• _Work order_:
From the newborn photo shoot article, give the text from "Maryland Mom Honors" up to and including "start, Sampson said." again, swapping "pneumonia" for "the flu".

Maryland Mom Honors Late Mother Who Died From Cancer in Touching Newborn Photo Shoot
Kristin Sampson's newborn daughter never met her mother who died from cancer.
-- Kristin Sampson had to tell her mother that she and her husband of three years were expecting their third child while her mom was in the hospital.
"We thought she had pneumonia; it ended up being cancer," Sampson said of her late mother, Geraldine Joyner Morgan. "When we told her, it wasn’t a big deal because we knew she would be home but she ended up getting a surgery right after her 69th birthday and she passed away on July 16."
Sampson's mother would never get to meet her daughter, Kara Joy Sampson, who was born two months later.
Still, her newborn daughter's life was heavily influenced by Morgan from the very start, Sampson said.
In fact, Morgan, who was an educator for 20 years in the Prince George's County school system in Maryland, helped plan Kara's baby shower. Morgan came up with the shower theme -- cherry blossoms -- while being treated with chemotherapy at Johns Hopkins Hospital in Baltimore.
"We were just tring to do something to lift her spirits ... and get her mind off of chemo," Sampson, 33, recalled. "She came up with the cherry blossom theme and she came up with Kara's name."

• _Given information_:

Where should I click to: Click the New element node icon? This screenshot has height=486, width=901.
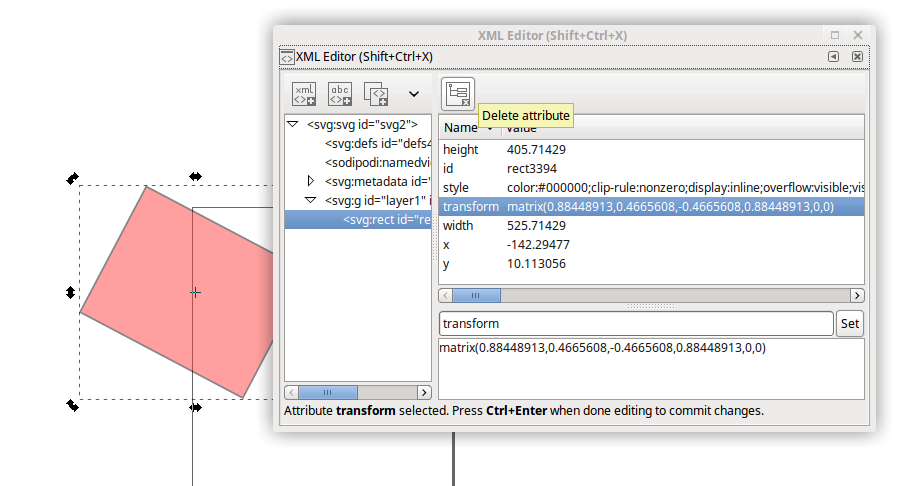[x=304, y=94]
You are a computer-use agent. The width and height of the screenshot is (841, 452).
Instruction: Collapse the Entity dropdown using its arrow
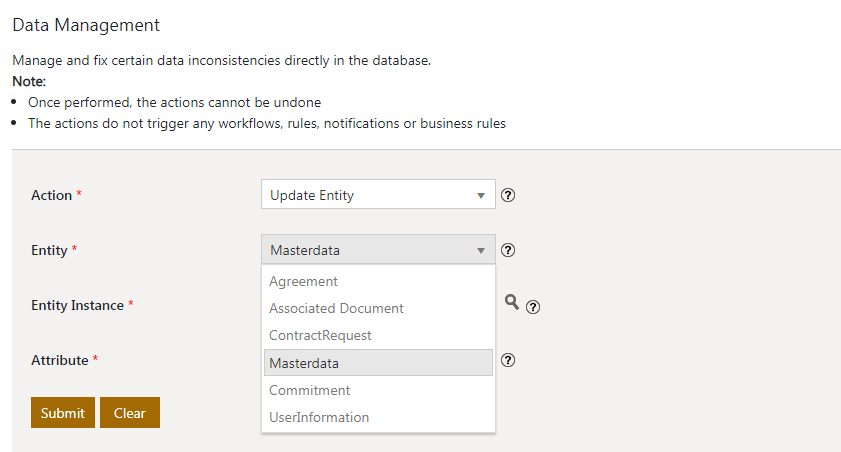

• _Written answer_:
Maryland Mom Honors Late Mother Who Died From Cancer in Touching Newborn Photo Shoot
Kristin Sampson's newborn daughter never met her mother who died from cancer.
-- Kristin Sampson had to tell her mother that she and her husband of three years were expecting their third child while her mom was in the hospital.
"We thought she had the flu; it ended up being cancer," Sampson said of her late mother, Geraldine Joyner Morgan. "When we told her, it wasn’t a big deal because we knew she would be home but she ended up getting a surgery right after her 69th birthday and she passed away on July 16."
Sampson's mother would never get to meet her daughter, Kara Joy Sampson, who was born two months later.
Still, her newborn daughter's life was heavily influenced by Morgan from the very start, Sampson said.